──────── RECORD EXCERPTS
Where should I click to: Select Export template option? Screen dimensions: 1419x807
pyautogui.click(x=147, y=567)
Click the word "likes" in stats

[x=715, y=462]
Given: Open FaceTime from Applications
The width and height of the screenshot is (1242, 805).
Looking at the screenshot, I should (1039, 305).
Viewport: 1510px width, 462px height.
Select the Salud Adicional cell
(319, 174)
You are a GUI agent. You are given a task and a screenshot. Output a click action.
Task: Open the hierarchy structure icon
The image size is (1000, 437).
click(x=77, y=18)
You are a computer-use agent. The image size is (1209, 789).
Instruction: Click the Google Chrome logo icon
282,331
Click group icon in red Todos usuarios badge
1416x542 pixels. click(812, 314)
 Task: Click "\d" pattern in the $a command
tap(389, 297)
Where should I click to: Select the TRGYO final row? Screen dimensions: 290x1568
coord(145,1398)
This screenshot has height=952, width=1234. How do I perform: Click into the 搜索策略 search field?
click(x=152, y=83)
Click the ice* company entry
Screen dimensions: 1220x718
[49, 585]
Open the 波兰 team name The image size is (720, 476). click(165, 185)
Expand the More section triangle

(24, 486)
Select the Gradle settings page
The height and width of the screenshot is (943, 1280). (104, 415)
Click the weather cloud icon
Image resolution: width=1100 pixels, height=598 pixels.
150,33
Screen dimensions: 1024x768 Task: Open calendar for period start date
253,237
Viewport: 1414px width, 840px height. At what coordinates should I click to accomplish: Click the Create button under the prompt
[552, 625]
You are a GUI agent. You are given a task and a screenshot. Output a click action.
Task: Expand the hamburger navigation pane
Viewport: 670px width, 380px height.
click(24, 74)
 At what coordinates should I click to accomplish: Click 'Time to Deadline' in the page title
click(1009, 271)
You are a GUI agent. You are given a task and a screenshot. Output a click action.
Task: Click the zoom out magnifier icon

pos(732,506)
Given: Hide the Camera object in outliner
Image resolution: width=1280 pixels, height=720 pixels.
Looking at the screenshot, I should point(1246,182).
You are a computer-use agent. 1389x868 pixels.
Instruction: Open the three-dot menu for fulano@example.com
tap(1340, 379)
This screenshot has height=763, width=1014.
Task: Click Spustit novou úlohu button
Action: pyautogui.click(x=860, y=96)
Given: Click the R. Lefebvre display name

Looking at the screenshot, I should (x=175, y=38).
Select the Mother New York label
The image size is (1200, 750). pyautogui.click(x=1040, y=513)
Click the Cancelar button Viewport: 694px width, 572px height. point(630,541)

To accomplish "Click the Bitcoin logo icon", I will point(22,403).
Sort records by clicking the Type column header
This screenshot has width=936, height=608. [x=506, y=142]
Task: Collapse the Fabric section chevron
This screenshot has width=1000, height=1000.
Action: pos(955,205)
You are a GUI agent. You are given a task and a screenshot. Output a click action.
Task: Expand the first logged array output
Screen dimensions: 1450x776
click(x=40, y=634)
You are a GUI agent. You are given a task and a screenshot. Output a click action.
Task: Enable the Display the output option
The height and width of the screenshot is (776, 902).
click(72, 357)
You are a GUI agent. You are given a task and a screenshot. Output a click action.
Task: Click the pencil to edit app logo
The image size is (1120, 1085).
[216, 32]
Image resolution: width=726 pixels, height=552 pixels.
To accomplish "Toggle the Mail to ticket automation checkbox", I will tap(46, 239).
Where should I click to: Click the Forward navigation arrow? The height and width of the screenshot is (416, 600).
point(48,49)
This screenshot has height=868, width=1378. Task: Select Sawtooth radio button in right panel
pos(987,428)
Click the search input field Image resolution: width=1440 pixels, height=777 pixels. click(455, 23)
────────────────
**WHAT TO WORK ON:** Each line from the top of the listing down to and including the one containing "Click the weather cloud icon" should be transcribed exactly; nothing else is to be output.

**EXERCISE RESPONSE:**
Where should I click to: Select Export template option? Screen dimensions: 1419x807
pyautogui.click(x=147, y=567)
Click the word "likes" in stats

[x=715, y=462]
Given: Open FaceTime from Applications
The width and height of the screenshot is (1242, 805).
Looking at the screenshot, I should (1039, 305).
Viewport: 1510px width, 462px height.
Select the Salud Adicional cell
(319, 174)
You are a GUI agent. You are given a task and a screenshot. Output a click action.
Task: Open the hierarchy structure icon
The image size is (1000, 437).
click(x=77, y=18)
You are a computer-use agent. The image size is (1209, 789).
Instruction: Click the Google Chrome logo icon
282,331
Click group icon in red Todos usuarios badge
1416x542 pixels. click(812, 314)
 Task: Click "\d" pattern in the $a command
tap(389, 297)
Where should I click to: Select the TRGYO final row? Screen dimensions: 290x1568
coord(145,1398)
This screenshot has height=952, width=1234. How do I perform: Click into the 搜索策略 search field?
click(x=152, y=83)
Click the ice* company entry
Screen dimensions: 1220x718
[49, 585]
Open the 波兰 team name The image size is (720, 476). click(165, 185)
Expand the More section triangle

(24, 486)
Select the Gradle settings page
The height and width of the screenshot is (943, 1280). (104, 415)
Click the weather cloud icon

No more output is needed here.